▶ **WHAT THIS TASK INVOLVES**
Stop at the line containing "This screenshot has height=546, width=902.": repeat exactly every line of the entries below from the first up to it, plus that line, with pictures omitted.

▶ **RECORDS SHOWN**
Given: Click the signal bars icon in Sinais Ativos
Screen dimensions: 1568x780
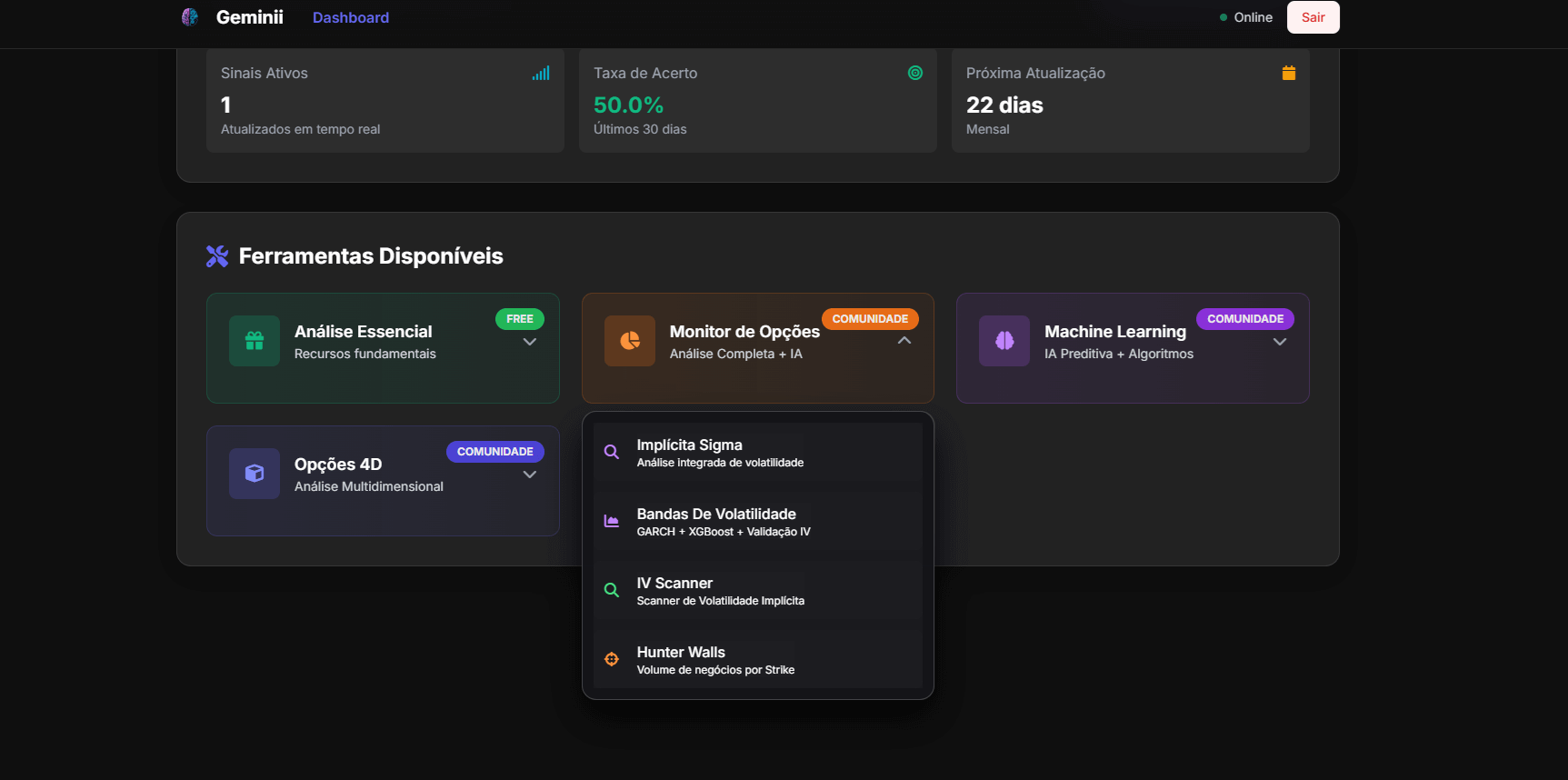Looking at the screenshot, I should tap(541, 74).
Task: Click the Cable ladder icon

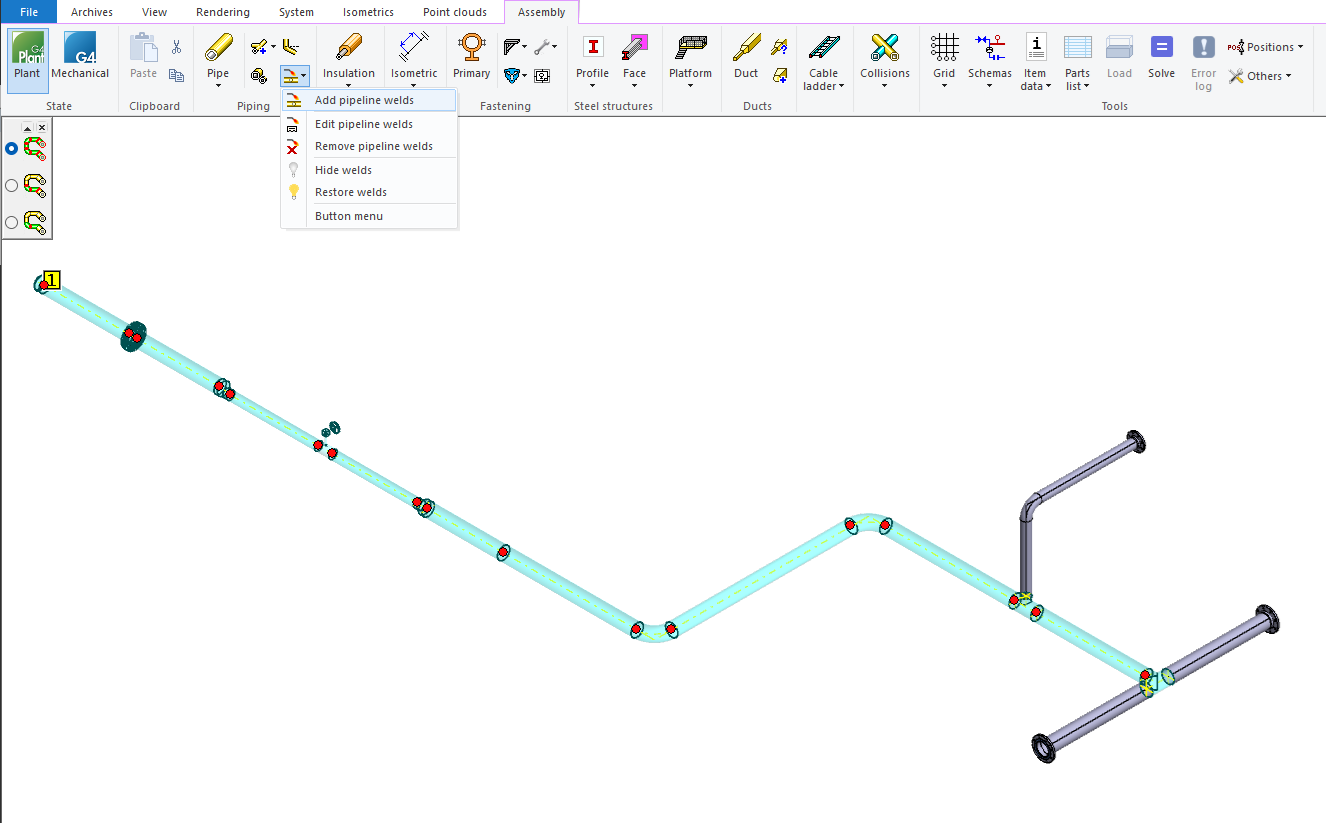Action: tap(824, 48)
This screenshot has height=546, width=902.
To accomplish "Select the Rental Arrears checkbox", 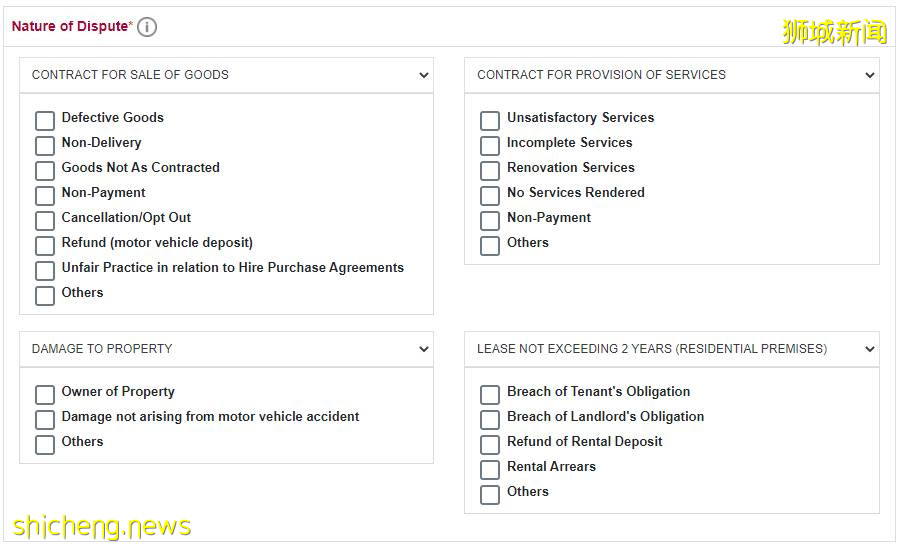I will coord(490,470).
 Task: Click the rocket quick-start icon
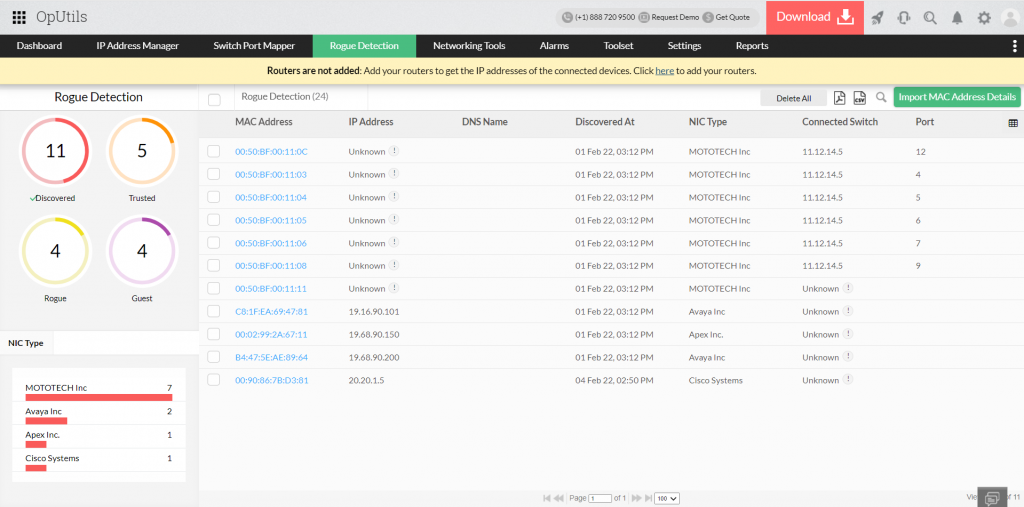[877, 17]
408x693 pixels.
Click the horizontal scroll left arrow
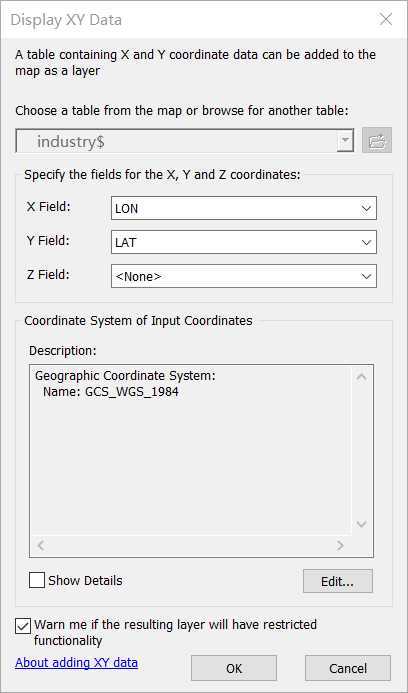pos(41,545)
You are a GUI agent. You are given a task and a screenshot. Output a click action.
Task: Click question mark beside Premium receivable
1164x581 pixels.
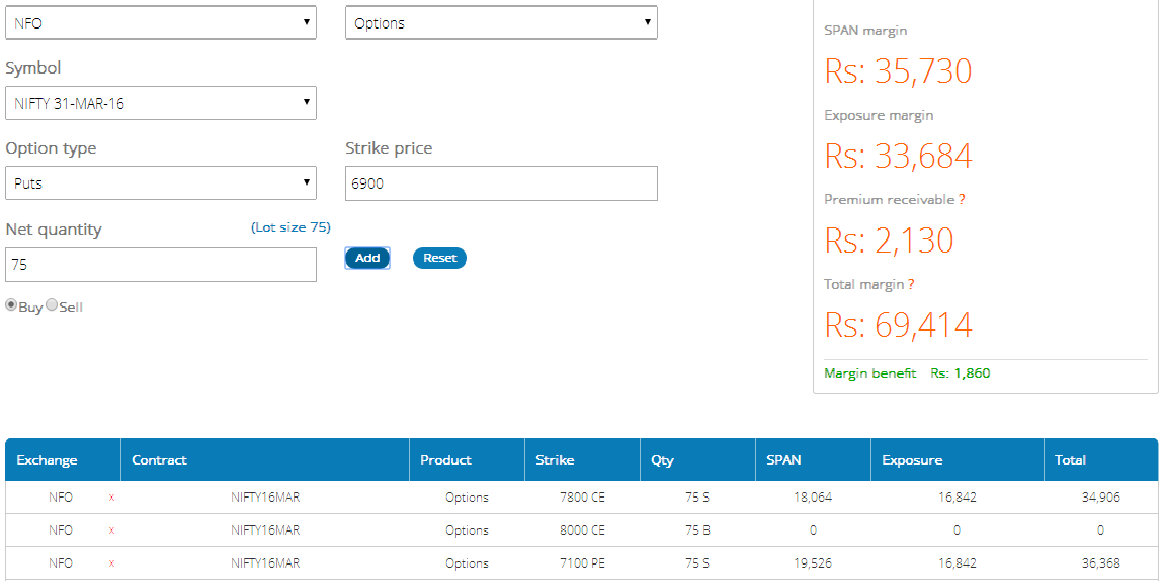[961, 200]

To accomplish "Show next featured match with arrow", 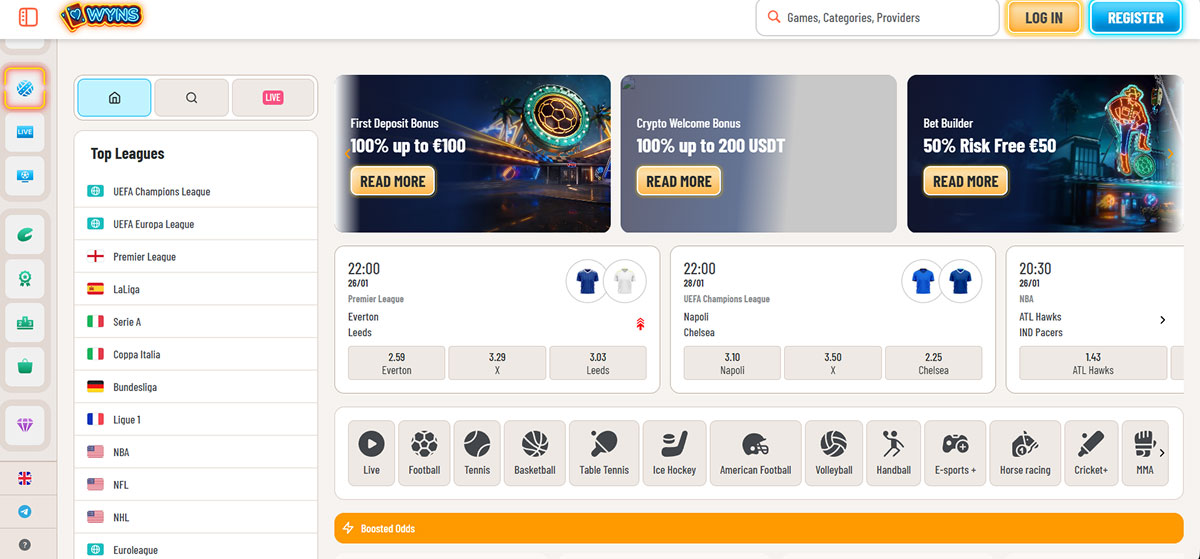I will (1162, 320).
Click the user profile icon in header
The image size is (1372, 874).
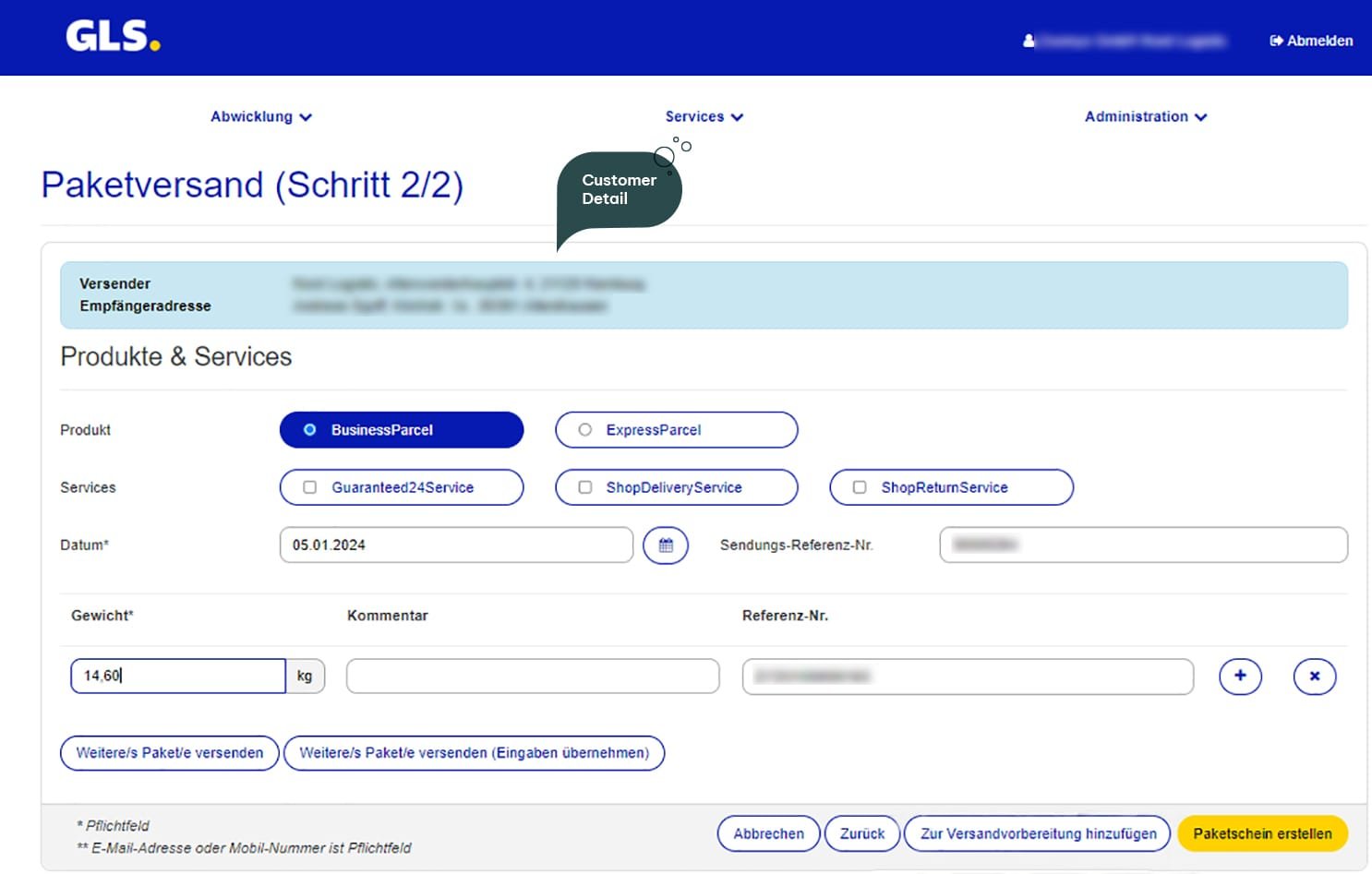pos(1029,41)
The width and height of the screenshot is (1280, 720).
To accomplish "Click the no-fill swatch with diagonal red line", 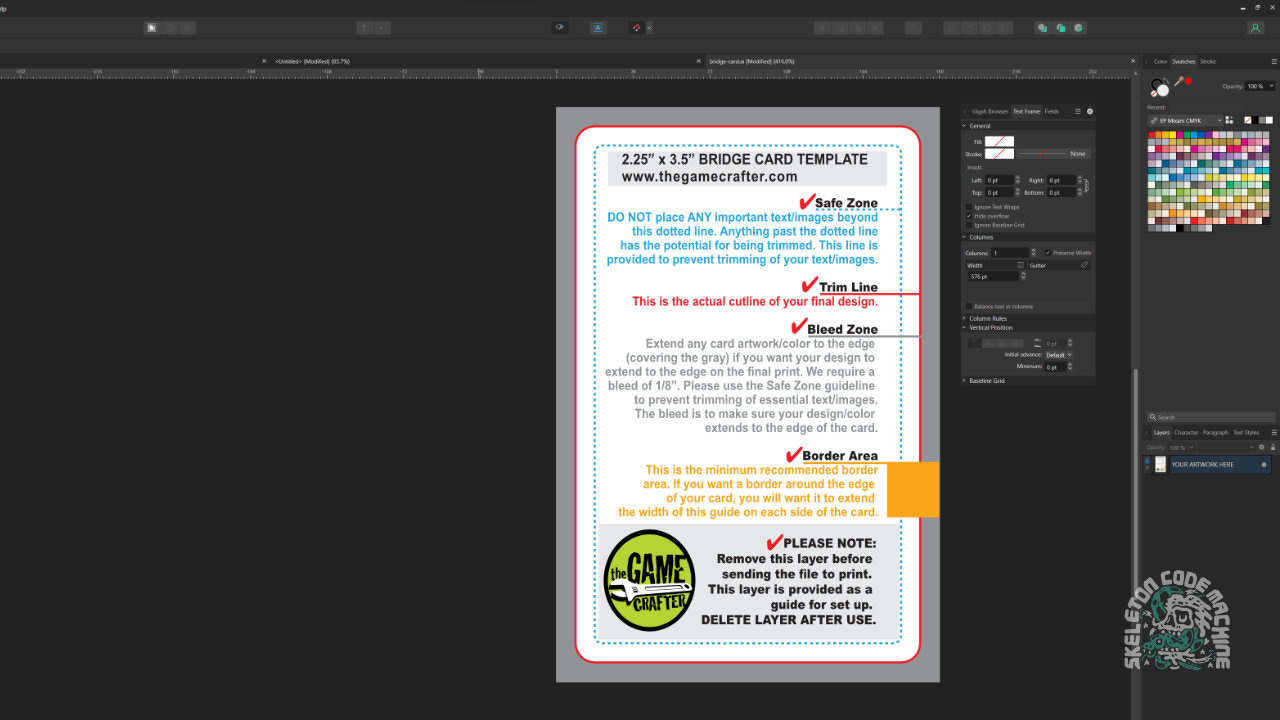I will pos(1248,120).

▶ **RESULT BELOW**
Given: Click the signal bars icon in Sinais Ativos
Screen dimensions: 1568x780
Looking at the screenshot, I should tap(541, 74).
Task: Click the Cable ladder icon

Action: tap(824, 48)
This screenshot has height=546, width=902.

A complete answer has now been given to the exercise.